Outgoing Supervisor Has Last Words

Manor Township Supervisor Bob Southworth shakes the hand of outgoing Chairman Paul Rearick. Rearick was thanked for his six years of service to the Township at the last meeting he will attend as supervisor.

MANOR – Last night was Paul Rearick’s final meeting at the helm of Manor Township. Following the opening American flag pledge, Supervisor Bob Southworth took a moment to thank him for his six years of service as a Supervisor.

“Since we cancelled the last meeting of the month (for December), this is Paul’s last meeting. Paul, thank you for your service to the Township. Good luck in your future endeavors,” Southworth said, eliciting applause from the residents in the audience.

Rearick was defeated in the November election by fellow supervisor Don Palmer.

Palmer, a member of the Manor Township Fire Department, had the unofficial endorsement of fellow members who turned out on election day to promote him.

However, Rearick was ostracized, often challenging the practices of the fire department.

At the end of the meeting, Rearick took the opportunity to express himself.

Supervisor Paul Rearick used the final portion of last night’s public meeting to go on record with his view of the fire Department. Last night was Rearick’s final meeting as Supervisor.
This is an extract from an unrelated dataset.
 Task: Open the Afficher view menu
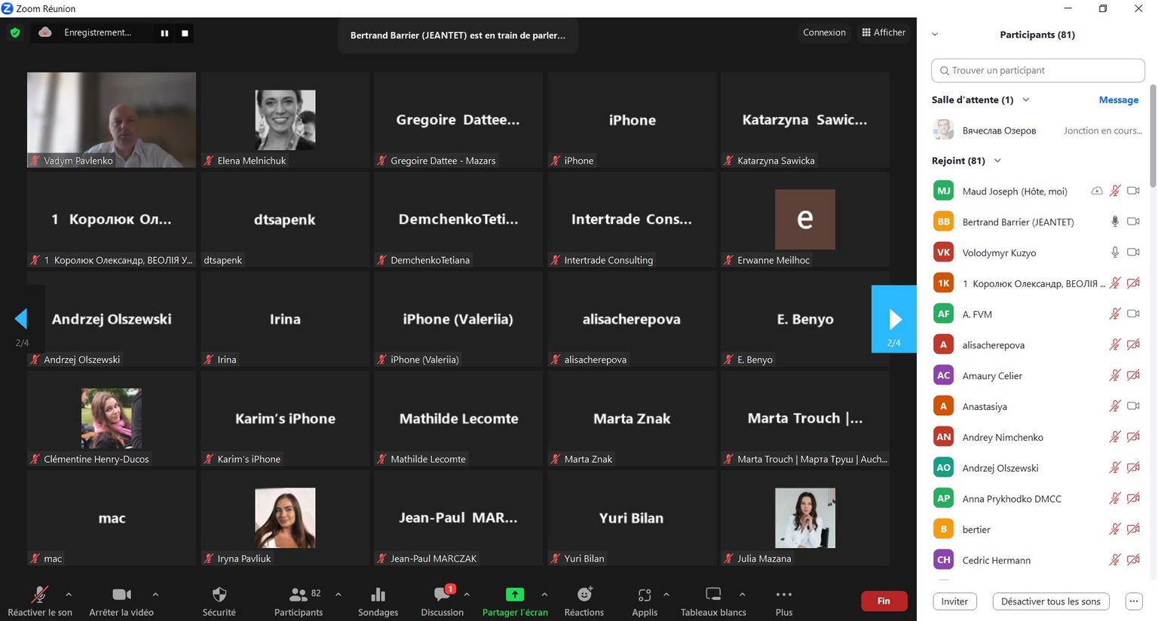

“This is on a personal note. I’ve been made out to be the Grinch towards the fire department. I am hearing these things on the street that I don’t want to support them. That is entirely wrong. I never voted not to fund anything that the fire department has come and asked for here. In fact two years in a row, I took money out of my own pocket and purchased hunts at the Promised Land Hunting Preserve for them to raffle off at their gun bash. The first year, everything was great. I was there. The winner was there, and he got his hunt. The second year, I wasn’t able to be there because I think I was actually guiding a hunt at the hunting preserve. I got a hold of (Fire Chief) Chad (Evans) and asked him who won the hunt. He said he didn’t know and would have to find out. So I waited and didn’t hear anything from him. I asked him two other times. To this day, I have no idea who won that hunt. So someone spent money for tickets. If this lady were to come forth today, she’s not going to get a hunt because they no longer do bird hunts.

“When you guys came and wanted the rescue tools, I offered to help you guys with a fund raiser at the hunting preserve. I never heard a word back, and that was over a year ago. Don (Palmer) made a statement in print that I wanted them to fund-raise in lieu of (the township) funding them. I never said that. I said ‘in addition to…’ I am not against the fire hall. I supported them 100%, and I wanted to state my piece here at the meeting. That is all I have to say about that.”

Fire Chief Chad Evans could not recall the name of the woman referenced by Rearick, but assumed responsibility for the mishap.

“The lady was there that won, but she never contacted us. I can’t remember her name, but we did know who it was. I totally blew it on my end,” Evans said.

Nearly a dozen members of the fire department were in attendance at last week’s supervisor meeting protesting the negative publicity. They said their books have been audited and everything is in order. They also offered to sit down with their accusers and review their financial records with them, but warned the meeting would take hours.

Rearick stated that he never voted against funding the fire department when the supervisors were approached for special projects. Most recently, the township supervisors approved more than $17,000 for the purchase of 2,500 feet of five-inch supply line hose. The money was taken from emergency services funds and was in addition to the one-mill of tax, $56,000, that the fire department already receives annually.

Rearick said that although he will not be a supervisor, he will continue to support the township as one of its citizens.